Rhetorical sensitivity is the idea that the most appropriate words will be employed without the intentional use of offensive words or symbols. Sometimes this is ridiculed in our society as political correctness, but perhaps it is better understood as an attempt at being persuasive without causing undue discomfort to those listening.
During the debates it is often easy to discern the candidates’ true feelings based upon their verbal and nonverbal interactions with one another and the audience. Consider how the words and body language of the candidates make you feel and what thoughts they inspire as you listen to them.
If a given candidate is being intentional they purposely employ words that evoke feelings and thoughts. If they are not being intentional, this can also be instructive, giving the audience a glimpse of their authentic disposition towards the people, groups, issues and ideas shaping the election.
Another important characteristic to watch for during the debates is that of cognitive complexity, which gives us insight as to the candidates’ constructs for interpreting information and events. Cognitively complex individuals are better equipped to synthesize more information and to think in more abstract and organized terms than those who are cognitively simple.
As you listen to the candidates, consider the answers that are given: are they simple or complex? Also remember that sometimes the best answer is a simple answer, and that complexity may serve as a disguise of the non-answer.

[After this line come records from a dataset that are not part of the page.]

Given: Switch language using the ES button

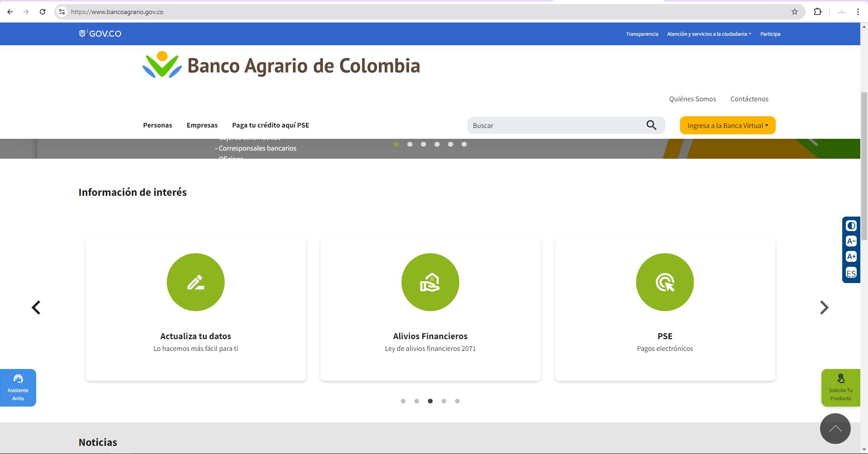Looking at the screenshot, I should coord(851,273).
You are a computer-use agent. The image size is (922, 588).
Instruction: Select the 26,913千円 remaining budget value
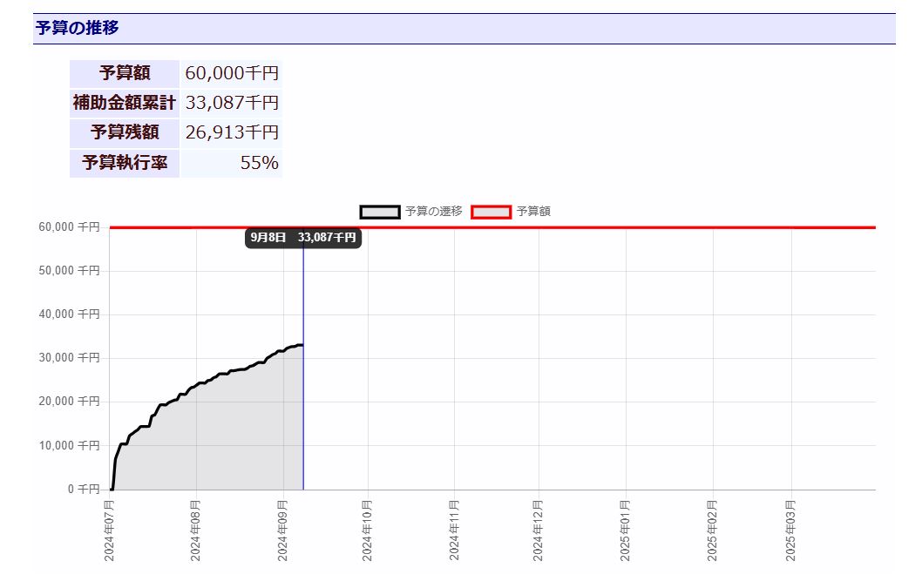(x=231, y=132)
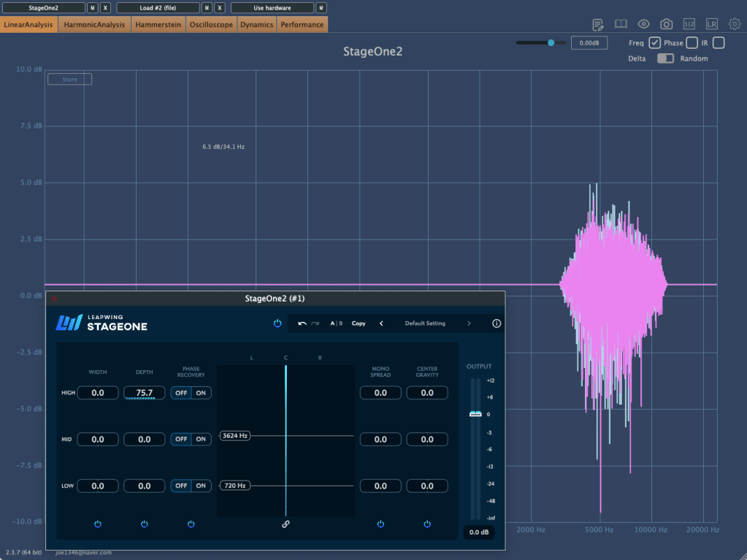
Task: Open the notes edit icon
Action: pyautogui.click(x=598, y=24)
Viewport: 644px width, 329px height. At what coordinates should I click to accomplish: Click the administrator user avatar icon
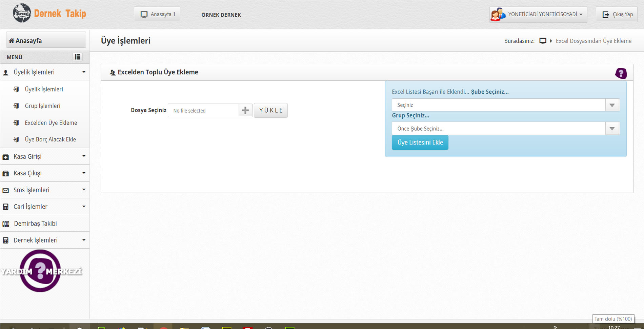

However, in most instances, the answers to complex questions that challenge our society are not simple, but require sound analysis from our leaders who are willing to engage in the hard work of identifying and correcting systemic problems. The political season yields itself to simplicity, but governing requires navigating complexity.
Words are the currency of ideas, and in these debates, both candidates are known to trade excessively and spend wildly. For the critical consumer of political debates, it important to spot the counterfeits and to discern who will be the best investment, or the most dangerous gamble, for America’s future.